Diplomat: Israel can rely on the US, full stop

Deputy head of mission in Washington says sanctions on Iran, paired with a credible threat, could work.

AIPAC_521 (photo credit: JASON EED / REUTERS)
(photo credit: JASON EED / REUTERS)
WASHINGTON – One of Israel’s top diplomats in Washington took a conciliatory tone on US policy toward Iran days before high-level talks here between the two countries.
“Israel can rely on the US, full stop,” the embassy’s Deputy Chief of Mission Barukh Binah said during an American Jewish Committee reception in his honor, when asked whether the US can be trusted to act forcefully against Iran.
Prime Minister Binyamin Netanyahu is coming to Washington to address the American Israel Public Affairs Committee’s policy conference on Monday and will meet with US President Barack Obama earlier in the day. The meeting is expected to focus on Iran and differences between the two countries over how best to deal with Iran’s nuclear program.
With Israel seeing its window of opportunity for a possible military strike on Iran’s nuclear sites closing sooner than the US, one anticipated area of discussion is how Israel can be assured that the US would take all necessary steps, including military strikes, if Israel held off from attacking, as the administration would like it to do for now.
Binah added, “Israel trusts the US and believes in the special relationship, but Israel also trusts our own capabilities, our own qualitative military edge and our own resolve.”
He also said that sanctions, the course to halt Iran’s nuclear ambitions the United States prefers for the time being, could prove effective.
“Iran is not a crazy country,” he said. “The pressure might work, could work and I believe will work if it is accompanied by a credible threat.”
Israel would like to see that threat more clearly established, after top US military and intelligence leaders warned publicly in recent weeks about the dangers of an Israeli strike.
Obama seemed to take a step in that direction in an interview with Jeffrey Goldberg of The Atlantic published Friday.
Obama made a rare comment clarifying that the catch phrase “all options are on the table” explicitly includes “a military component.”
He also said, “I think that the Israeli government recognizes that, as president of the United States, I don’t bluff.”
He continued, “Both the Iranian and the Israeli governments recognize that when the United States says it is unacceptable for Iran to have a nuclear weapon, we mean what we say.”

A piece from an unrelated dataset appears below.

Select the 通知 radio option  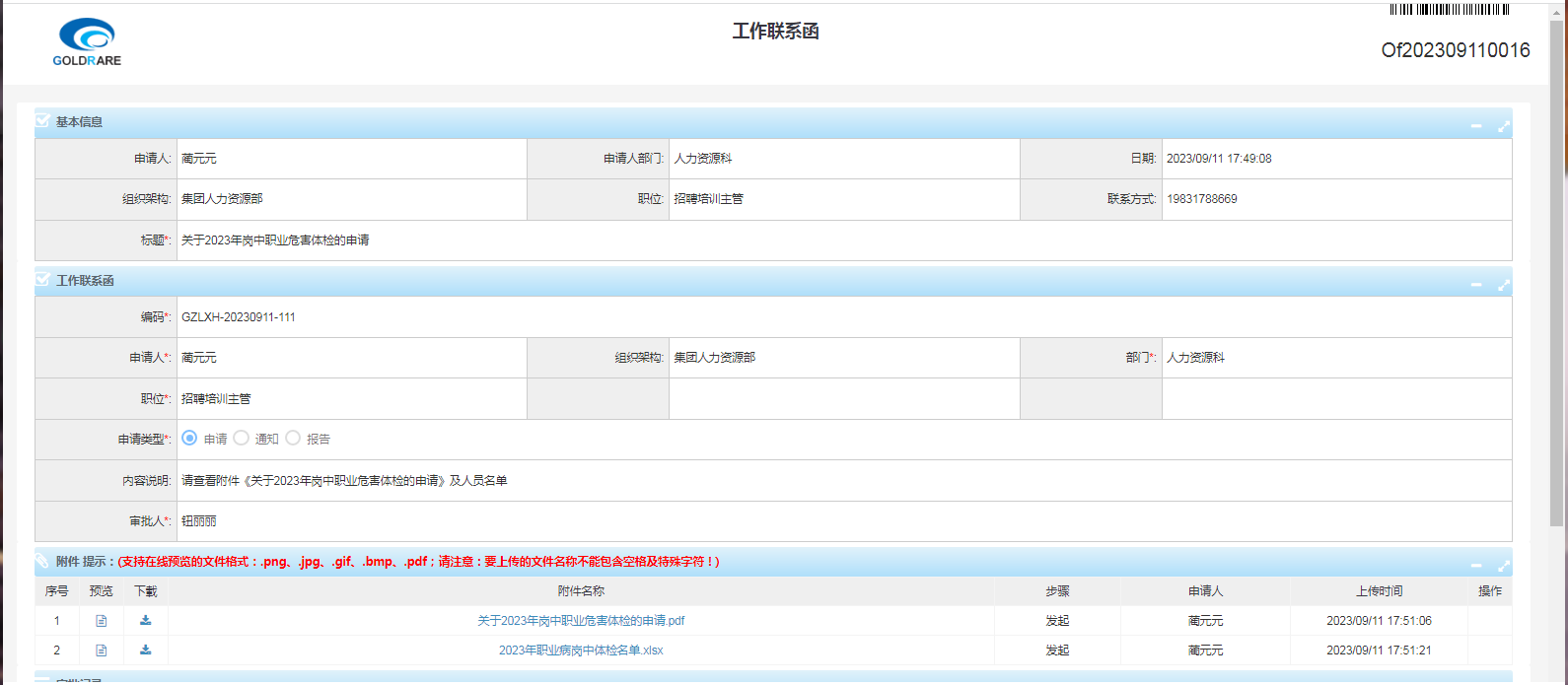point(241,439)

Still, he laid out some of the negatives of a strike, saying, “At a time when there is not a lot of sympathy for Iran and its only real ally, [Syria], is on the ropes, do we want a distraction in which suddenly Iran can portray itself as a victim?” And he emphasized that the US approach is to seek a final resolution to the issue. “The only way historically that a country has ultimately decided not to get nuclear weapons without constant military intervention has been when they themselves take [nuclear weapons] off the table,” he argued. “That’s what happened in Libya, that’s what happened in South Africa.”
At the same time, when asked whether Israel could damage itself in America with a preemptive strike, Obama said, “I think we in the United States instinctively sympathize with Israel, and I think political support for Israel is bipartisan and powerful.”
He stressed the strong support he’s lent Israel military and intelligence operations among other demonstrations of the importance of the relationship between the two countries.
“Every single commitment I have made to the State of Israel and its security, I have kept,” he said. “Why is it that despite me never failing to support Israel on every single problem that they’ve had over the last three years, that there are still questions about that?” Obama acknowledged, though, that he and Netanyahu haven’t always seen eye to eye, something he attributed largely to their coming from different sides of the political spectrum.
“The prime minister and I come out of different political traditions. This is one of the few times in the history of US-Israeli relations where you have a government from the Right in Israel at the same time you have a center-left government in the United States,” he said.
But he added, “We can be very frank with each other, very blunt with each other, very honest with each other. For the most part, when we have differences, they are tactical and not strategic.”
Obama will address AIPAC on Sunday, and both men are expected to devote much of their speeches to Iran. President Shimon Peres, leaders of Congress and three Republican candidates for president – Mitt Romney, Rick Santorum and Newt Gingrich – will also be speaking at the conference, which is expected to draw more than 13,000 participants.
It is also expected to draw protesters, including many who are connected to the Occupy movement. Organizers of a group called Occupy AIPAC said they anticipate several hundred demonstrators will show up to protest what they claim is Israel’s race to war with Iran and continuing oppression of the Palestinians.